Starting at the line that holds "2023 (804, 1795)" and stopping at the line that holds "Inicio (497, 2248)", restate the records below word for word, with both of those lines included.

***** EXTRACTED RECORDS

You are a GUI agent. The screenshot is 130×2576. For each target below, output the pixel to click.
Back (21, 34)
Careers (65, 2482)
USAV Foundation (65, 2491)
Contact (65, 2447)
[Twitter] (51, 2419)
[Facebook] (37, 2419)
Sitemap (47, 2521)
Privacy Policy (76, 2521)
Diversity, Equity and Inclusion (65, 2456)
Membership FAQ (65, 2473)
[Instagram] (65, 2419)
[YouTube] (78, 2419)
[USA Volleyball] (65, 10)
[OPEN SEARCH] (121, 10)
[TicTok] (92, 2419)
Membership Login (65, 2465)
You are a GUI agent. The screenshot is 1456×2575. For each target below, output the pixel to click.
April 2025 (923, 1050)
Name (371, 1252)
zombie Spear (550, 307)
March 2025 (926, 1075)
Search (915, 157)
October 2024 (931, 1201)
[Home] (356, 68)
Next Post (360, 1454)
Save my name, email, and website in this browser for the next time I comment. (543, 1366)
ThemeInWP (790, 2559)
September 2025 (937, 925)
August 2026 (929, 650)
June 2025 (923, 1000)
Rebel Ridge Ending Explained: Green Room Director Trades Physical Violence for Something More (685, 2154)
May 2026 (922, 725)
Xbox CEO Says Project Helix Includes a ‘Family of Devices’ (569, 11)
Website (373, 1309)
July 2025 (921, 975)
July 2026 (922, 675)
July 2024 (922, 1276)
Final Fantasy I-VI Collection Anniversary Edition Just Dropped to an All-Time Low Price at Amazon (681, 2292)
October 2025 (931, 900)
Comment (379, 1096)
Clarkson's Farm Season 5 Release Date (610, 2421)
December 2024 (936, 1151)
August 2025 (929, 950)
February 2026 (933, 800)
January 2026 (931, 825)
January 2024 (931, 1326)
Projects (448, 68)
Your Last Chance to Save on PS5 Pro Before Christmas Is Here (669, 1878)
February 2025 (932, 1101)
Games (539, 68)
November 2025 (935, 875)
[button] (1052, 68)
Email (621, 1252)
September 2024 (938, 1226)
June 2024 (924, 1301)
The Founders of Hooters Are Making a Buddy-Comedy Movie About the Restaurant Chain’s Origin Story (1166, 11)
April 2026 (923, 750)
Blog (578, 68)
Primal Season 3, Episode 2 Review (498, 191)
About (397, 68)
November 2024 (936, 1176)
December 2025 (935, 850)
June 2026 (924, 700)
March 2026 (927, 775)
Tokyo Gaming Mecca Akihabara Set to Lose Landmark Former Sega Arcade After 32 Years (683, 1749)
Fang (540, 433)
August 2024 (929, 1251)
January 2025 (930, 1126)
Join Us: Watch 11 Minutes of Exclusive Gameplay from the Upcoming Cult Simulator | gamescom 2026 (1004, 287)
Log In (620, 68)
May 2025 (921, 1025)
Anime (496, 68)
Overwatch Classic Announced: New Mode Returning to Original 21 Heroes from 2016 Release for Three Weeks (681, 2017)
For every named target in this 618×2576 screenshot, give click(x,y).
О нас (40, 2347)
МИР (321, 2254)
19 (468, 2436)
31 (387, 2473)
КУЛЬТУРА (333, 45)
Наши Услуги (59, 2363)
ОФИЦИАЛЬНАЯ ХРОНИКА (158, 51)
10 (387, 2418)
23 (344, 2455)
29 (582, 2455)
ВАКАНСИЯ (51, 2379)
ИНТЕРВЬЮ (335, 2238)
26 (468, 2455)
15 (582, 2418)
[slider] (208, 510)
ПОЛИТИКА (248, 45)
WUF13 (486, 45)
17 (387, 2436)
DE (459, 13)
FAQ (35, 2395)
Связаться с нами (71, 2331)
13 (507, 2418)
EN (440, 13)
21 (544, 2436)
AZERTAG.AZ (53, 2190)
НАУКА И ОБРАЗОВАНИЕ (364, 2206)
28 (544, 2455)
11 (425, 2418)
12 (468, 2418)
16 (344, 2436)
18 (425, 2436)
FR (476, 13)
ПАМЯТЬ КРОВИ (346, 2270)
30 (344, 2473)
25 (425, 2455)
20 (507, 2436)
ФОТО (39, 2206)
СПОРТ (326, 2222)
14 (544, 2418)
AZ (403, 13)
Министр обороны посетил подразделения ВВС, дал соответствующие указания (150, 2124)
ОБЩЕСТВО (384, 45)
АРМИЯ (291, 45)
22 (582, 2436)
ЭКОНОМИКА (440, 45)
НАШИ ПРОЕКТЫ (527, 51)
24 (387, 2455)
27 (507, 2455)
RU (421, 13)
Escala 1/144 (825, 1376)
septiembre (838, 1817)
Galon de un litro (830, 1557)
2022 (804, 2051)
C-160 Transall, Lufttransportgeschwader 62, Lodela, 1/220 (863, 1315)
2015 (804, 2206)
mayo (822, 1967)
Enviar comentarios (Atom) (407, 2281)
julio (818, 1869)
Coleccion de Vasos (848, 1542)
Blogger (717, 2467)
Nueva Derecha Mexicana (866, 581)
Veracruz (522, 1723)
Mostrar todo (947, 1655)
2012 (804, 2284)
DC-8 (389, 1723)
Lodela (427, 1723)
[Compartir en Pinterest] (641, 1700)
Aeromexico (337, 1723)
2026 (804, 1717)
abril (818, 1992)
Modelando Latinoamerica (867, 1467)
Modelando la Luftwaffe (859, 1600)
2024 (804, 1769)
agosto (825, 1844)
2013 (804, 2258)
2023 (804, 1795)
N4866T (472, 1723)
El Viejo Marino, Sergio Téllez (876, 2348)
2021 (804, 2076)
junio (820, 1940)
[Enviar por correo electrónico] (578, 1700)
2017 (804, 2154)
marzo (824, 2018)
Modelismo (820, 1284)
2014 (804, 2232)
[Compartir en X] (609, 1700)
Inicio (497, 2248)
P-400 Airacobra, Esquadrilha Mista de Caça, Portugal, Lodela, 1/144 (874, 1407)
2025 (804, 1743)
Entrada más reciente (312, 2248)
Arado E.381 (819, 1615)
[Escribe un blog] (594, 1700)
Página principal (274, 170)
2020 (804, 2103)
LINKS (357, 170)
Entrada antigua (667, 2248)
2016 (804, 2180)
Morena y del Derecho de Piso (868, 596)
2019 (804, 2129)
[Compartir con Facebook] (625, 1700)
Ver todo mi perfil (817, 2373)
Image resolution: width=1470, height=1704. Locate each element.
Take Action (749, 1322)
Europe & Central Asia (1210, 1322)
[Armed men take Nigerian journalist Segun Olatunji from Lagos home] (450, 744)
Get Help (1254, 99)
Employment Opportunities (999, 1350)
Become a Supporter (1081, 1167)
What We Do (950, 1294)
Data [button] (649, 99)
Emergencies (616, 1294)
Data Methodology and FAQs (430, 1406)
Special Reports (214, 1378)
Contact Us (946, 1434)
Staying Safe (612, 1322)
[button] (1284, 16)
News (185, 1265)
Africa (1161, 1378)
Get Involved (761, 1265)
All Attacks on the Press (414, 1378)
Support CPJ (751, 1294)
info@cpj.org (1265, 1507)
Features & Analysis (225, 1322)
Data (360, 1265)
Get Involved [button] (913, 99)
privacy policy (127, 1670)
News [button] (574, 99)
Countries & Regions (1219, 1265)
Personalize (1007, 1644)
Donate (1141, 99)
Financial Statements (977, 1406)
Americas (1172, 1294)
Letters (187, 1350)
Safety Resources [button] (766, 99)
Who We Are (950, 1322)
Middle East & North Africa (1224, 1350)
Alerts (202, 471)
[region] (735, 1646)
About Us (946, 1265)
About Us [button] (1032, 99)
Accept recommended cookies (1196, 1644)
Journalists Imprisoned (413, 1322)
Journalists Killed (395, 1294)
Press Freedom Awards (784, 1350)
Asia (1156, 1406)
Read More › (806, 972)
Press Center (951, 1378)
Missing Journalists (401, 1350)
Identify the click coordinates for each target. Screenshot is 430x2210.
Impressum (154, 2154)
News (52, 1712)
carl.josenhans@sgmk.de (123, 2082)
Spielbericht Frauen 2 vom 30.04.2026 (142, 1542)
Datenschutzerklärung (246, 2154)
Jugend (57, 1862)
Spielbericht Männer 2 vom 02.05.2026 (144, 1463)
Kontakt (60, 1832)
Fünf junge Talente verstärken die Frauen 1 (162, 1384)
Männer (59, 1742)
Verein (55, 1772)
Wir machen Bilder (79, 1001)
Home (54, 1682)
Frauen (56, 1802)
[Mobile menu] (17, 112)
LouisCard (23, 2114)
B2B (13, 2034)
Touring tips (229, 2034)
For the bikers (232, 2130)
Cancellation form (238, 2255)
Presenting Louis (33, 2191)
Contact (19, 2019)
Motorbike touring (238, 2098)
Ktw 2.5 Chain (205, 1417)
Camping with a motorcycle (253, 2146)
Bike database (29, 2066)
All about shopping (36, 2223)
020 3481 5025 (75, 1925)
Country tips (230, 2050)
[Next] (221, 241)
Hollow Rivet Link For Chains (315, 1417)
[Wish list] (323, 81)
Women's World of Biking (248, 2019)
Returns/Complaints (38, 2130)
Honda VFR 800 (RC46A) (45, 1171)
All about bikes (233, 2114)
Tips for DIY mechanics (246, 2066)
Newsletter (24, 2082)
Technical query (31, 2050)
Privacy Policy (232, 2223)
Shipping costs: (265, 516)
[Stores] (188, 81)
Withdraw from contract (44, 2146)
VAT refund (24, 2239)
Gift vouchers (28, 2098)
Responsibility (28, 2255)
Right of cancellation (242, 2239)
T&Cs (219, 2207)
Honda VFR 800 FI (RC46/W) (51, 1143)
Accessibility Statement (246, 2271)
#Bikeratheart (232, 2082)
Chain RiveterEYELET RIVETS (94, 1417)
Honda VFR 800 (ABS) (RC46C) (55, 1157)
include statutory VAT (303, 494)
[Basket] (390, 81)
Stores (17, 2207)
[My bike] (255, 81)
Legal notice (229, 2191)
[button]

**********

### ANSWER TO THE EXERCISE
2023 (804, 1795)
N4866T (472, 1723)
El Viejo Marino, Sergio Téllez (876, 2348)
2021 (804, 2076)
junio (820, 1940)
[Enviar por correo electrónico] (578, 1700)
2017 (804, 2154)
marzo (824, 2018)
Modelismo (820, 1284)
2014 (804, 2232)
[Compartir en X] (609, 1700)
Inicio (497, 2248)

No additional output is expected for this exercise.